In Mauritian, the traveler is invited to visit the city and, at the same time, to examine some old postcards that show it as it used to be: the same identical square with a hen in the place of the bus station, a bandstand in the place of the overpass, two young ladies with white parasols in the place of the munitions factory.
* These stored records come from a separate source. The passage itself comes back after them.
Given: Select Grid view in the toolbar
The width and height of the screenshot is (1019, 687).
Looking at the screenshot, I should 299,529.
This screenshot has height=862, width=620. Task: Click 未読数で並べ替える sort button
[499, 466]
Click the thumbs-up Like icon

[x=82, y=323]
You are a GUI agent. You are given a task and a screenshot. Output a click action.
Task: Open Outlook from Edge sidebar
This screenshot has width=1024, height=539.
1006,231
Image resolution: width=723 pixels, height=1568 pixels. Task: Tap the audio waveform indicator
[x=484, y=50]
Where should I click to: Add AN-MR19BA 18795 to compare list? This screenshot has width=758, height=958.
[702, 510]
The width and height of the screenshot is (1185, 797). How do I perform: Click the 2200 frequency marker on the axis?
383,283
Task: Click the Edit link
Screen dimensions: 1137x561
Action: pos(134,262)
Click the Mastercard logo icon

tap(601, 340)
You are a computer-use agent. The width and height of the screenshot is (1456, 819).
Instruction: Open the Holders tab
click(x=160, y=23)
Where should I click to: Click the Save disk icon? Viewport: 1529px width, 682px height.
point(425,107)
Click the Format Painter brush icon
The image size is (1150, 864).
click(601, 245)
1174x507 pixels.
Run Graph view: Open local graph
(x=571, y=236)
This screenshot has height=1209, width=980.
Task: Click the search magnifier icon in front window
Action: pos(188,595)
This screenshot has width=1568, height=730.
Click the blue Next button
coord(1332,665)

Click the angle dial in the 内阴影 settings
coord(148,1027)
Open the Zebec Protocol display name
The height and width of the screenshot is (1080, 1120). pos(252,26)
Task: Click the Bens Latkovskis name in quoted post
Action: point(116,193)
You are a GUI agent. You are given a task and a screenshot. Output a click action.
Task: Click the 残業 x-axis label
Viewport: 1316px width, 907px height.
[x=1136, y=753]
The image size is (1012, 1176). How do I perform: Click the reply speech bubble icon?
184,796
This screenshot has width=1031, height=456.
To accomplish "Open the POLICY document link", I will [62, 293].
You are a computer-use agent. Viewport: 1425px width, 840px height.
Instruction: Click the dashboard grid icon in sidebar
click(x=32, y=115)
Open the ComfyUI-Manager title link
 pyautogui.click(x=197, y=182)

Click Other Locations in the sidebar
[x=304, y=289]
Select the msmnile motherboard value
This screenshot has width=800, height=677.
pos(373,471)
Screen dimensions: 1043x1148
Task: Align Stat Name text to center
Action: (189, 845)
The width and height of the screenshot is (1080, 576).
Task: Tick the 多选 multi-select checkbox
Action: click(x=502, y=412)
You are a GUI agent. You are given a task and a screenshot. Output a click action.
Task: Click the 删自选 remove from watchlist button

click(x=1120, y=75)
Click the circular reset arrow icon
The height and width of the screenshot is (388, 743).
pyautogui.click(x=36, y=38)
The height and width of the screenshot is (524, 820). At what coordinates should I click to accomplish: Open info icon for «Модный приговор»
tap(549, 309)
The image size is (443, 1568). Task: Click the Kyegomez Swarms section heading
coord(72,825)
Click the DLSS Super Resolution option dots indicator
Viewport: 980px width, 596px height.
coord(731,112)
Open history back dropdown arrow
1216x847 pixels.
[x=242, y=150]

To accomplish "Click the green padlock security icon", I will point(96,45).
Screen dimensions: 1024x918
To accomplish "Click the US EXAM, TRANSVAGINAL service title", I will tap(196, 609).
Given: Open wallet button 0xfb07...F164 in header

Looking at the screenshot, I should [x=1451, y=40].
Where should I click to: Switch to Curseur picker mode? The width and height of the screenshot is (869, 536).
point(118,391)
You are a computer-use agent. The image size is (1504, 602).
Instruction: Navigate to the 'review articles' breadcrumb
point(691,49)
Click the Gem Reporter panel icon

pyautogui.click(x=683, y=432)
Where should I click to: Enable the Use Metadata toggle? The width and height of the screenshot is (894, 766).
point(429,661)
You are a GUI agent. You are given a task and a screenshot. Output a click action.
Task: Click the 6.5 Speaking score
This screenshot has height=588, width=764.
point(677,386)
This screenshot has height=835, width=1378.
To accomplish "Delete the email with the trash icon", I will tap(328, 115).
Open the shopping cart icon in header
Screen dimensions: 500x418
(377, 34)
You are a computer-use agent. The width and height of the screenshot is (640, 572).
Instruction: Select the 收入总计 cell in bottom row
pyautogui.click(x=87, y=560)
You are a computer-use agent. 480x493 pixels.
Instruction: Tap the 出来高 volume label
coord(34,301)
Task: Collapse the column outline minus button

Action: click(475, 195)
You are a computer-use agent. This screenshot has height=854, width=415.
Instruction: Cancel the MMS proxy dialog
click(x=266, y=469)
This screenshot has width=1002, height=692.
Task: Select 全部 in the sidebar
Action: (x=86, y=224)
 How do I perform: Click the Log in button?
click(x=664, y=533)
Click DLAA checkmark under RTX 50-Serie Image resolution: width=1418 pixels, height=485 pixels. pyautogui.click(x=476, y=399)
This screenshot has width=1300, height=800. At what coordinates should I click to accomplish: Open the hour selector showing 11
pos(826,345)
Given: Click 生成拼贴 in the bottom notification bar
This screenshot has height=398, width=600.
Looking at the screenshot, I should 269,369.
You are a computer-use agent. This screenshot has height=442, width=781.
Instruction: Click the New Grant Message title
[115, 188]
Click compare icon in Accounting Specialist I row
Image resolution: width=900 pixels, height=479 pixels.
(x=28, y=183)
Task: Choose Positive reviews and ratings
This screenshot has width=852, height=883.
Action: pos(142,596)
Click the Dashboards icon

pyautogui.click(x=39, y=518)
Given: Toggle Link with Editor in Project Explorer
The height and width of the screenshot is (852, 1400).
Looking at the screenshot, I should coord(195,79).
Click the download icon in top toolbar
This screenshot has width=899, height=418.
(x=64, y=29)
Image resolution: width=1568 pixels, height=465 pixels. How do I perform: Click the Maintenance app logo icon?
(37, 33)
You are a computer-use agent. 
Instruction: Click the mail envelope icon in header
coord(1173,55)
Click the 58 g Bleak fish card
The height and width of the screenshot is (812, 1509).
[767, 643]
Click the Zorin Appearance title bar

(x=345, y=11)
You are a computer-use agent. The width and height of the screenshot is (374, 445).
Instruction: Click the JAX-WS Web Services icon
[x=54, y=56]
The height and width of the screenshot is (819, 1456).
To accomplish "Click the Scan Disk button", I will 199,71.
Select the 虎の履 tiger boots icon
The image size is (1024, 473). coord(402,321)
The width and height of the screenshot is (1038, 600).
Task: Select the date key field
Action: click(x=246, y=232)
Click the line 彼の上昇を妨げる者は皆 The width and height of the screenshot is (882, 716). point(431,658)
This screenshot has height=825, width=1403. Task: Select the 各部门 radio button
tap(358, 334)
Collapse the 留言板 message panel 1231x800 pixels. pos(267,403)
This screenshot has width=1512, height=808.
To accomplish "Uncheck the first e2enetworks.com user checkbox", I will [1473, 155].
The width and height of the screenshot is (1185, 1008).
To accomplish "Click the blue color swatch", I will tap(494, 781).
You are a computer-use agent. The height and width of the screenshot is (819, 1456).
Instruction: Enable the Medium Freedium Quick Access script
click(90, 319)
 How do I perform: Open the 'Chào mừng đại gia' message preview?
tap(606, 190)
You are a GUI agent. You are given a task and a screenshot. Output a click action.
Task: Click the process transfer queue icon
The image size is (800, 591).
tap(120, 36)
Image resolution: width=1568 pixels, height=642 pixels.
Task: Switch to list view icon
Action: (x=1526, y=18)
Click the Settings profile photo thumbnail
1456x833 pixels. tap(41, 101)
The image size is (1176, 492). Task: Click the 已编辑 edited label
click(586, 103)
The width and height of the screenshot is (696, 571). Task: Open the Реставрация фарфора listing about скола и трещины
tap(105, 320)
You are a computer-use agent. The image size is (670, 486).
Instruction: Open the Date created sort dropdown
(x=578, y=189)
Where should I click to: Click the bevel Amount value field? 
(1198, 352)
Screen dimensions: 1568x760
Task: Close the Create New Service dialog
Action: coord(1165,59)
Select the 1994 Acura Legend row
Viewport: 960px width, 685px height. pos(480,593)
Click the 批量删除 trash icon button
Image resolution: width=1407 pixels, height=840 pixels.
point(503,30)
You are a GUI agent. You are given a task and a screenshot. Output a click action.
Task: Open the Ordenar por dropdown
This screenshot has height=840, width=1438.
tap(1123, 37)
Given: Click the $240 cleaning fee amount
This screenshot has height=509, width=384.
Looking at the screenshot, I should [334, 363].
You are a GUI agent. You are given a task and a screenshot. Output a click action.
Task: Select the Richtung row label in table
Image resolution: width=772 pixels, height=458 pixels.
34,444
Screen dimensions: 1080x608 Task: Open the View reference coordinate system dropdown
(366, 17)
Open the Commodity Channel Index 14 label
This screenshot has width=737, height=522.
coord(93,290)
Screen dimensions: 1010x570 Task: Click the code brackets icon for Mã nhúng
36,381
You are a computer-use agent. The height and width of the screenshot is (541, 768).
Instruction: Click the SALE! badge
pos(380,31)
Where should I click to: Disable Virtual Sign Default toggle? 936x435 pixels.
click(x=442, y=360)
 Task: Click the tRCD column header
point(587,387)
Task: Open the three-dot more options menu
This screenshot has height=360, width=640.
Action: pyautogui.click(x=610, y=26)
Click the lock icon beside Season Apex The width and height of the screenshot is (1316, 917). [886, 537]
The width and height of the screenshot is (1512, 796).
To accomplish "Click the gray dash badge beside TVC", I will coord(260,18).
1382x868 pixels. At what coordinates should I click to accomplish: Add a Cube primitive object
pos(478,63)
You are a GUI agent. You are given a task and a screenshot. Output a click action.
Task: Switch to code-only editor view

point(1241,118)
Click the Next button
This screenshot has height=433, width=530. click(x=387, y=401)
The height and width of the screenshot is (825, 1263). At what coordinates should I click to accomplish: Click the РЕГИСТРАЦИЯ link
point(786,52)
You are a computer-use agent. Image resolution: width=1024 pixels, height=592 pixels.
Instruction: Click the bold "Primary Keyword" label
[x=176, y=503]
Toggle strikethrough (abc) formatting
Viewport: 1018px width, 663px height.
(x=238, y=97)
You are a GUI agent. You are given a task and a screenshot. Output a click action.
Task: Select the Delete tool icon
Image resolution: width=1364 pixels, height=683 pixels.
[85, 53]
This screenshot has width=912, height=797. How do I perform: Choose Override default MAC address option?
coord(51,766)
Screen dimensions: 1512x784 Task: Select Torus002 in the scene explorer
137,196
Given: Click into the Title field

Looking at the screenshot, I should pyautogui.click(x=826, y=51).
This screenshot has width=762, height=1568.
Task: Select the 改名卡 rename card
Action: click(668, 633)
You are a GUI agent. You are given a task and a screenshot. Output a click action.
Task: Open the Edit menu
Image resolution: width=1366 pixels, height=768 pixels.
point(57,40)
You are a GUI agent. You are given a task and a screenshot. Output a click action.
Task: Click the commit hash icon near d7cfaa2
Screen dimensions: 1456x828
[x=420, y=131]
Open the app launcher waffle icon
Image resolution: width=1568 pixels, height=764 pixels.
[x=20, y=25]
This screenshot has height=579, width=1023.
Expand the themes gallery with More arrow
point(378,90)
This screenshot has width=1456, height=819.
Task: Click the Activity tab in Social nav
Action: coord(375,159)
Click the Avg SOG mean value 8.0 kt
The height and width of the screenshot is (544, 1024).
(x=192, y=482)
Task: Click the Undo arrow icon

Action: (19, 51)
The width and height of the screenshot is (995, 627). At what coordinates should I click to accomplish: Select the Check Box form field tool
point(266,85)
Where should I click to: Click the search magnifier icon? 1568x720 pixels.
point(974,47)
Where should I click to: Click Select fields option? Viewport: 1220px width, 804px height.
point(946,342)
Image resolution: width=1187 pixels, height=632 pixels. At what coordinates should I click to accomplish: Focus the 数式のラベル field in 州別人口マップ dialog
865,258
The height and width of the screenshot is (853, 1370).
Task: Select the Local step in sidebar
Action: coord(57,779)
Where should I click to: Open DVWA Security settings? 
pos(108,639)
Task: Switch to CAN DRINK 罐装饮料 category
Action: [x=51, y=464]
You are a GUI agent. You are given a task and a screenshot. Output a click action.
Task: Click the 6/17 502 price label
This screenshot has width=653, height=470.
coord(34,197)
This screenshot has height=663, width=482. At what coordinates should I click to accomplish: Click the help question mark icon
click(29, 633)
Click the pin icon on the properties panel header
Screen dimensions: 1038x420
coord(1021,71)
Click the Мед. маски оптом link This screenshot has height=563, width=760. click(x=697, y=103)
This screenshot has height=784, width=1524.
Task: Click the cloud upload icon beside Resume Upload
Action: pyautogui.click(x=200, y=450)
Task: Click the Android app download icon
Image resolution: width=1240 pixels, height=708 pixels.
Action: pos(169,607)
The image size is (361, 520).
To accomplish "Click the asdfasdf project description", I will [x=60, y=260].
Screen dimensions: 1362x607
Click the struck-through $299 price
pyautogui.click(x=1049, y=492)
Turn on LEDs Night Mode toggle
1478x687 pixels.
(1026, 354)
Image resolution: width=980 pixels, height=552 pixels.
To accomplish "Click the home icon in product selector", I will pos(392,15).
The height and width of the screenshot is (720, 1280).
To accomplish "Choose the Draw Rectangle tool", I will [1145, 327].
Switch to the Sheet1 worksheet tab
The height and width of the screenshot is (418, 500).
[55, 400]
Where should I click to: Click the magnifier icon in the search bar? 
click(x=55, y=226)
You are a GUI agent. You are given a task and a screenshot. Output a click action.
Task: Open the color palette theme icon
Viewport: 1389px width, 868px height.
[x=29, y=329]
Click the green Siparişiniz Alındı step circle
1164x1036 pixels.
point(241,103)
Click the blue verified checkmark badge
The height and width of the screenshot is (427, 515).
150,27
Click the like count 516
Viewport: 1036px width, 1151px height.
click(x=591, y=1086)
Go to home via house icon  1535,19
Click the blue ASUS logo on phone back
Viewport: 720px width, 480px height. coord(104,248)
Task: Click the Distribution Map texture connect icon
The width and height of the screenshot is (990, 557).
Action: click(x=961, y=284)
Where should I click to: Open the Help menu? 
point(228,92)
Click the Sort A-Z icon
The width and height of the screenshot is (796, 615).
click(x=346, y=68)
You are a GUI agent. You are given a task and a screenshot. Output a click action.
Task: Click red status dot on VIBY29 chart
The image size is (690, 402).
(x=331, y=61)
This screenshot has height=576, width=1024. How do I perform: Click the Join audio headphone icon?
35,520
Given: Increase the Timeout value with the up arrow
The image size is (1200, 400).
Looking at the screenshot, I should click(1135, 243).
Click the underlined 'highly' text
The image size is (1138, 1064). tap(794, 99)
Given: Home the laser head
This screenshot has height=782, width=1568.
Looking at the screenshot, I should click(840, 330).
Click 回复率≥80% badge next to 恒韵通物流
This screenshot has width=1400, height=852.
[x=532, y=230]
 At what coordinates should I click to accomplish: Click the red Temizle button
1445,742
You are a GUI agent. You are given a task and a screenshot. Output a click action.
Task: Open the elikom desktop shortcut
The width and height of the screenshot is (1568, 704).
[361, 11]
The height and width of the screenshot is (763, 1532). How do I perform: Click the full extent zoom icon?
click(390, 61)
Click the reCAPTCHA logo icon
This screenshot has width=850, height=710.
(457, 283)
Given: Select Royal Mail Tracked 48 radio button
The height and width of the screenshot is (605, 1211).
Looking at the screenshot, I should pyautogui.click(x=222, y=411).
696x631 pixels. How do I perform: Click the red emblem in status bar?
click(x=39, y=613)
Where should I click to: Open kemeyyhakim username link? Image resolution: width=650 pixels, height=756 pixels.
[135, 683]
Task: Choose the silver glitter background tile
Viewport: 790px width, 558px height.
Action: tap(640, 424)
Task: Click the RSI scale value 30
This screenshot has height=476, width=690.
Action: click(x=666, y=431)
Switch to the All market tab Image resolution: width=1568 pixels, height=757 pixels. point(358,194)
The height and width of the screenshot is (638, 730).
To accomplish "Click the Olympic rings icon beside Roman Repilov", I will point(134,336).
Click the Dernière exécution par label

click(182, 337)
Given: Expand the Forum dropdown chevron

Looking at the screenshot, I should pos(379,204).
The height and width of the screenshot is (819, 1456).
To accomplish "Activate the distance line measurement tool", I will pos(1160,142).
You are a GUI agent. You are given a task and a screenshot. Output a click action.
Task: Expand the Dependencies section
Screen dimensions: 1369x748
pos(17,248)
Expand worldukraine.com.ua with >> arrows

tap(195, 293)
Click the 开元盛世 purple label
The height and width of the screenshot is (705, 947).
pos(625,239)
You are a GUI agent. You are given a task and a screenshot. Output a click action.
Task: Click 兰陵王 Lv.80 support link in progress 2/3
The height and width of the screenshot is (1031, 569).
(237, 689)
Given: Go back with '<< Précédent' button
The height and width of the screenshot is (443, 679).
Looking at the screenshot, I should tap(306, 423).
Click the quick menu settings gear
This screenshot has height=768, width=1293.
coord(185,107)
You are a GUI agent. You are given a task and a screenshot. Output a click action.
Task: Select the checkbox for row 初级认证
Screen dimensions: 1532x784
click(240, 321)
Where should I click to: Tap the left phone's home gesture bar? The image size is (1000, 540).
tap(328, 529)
If the traveler does not wish to disappoint the inhabitants, he must praise the postcard city and prefer it to the present one, though he must be careful to contain his regret at the changes within definite limits admitting that the magnificence and prosperity of the metropolis Mauritian, when compared to the old, provincial Mauritian, cannot compensate for a certain lost grace, which, however, can be appreciated only now in the old postcards, whereas before, when that provincial Mauritian was before one’s eyes, one saw absolutely nothing graceful and would see it even less today, if Mauritian had remained unchanged; and in any case the metropolis has the added attraction that, through what it has become, one can look back with nostalgia at what it was.

~ from Invisible Cities, Italo Calvino (Cities & Memory 5)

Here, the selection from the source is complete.